TASK TO COMPLETE: Only the lines from the line containing "The width and height of the screenshot is (1195, 511)." to the end of the records, both included, belong in the answer, copied exactly.

MATERIAL FOR THIS TASK:
----
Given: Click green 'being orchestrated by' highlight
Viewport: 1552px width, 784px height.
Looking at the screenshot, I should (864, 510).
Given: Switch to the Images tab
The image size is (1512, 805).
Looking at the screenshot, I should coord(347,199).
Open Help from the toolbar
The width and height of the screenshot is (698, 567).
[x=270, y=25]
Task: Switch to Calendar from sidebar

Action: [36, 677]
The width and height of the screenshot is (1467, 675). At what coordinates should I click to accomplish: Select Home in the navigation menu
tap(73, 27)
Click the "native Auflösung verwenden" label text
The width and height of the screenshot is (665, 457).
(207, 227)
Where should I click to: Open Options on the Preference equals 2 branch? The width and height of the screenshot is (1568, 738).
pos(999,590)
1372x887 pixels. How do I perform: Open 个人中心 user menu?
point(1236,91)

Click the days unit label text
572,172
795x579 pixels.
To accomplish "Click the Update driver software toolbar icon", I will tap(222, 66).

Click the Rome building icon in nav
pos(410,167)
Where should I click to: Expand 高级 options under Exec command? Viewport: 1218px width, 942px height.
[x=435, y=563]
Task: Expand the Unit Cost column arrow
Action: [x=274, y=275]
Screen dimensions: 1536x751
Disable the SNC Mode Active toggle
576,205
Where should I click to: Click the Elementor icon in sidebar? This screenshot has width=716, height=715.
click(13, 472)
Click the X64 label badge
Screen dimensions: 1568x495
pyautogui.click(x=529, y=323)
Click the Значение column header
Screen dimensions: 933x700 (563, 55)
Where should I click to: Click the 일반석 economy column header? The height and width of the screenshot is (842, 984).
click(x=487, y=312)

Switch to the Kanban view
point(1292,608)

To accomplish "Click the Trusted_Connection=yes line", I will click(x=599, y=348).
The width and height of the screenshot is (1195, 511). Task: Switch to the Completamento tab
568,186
----
COMPLETED TASK:
The width and height of the screenshot is (1195, 511). Task: Switch to the Completamento tab
568,186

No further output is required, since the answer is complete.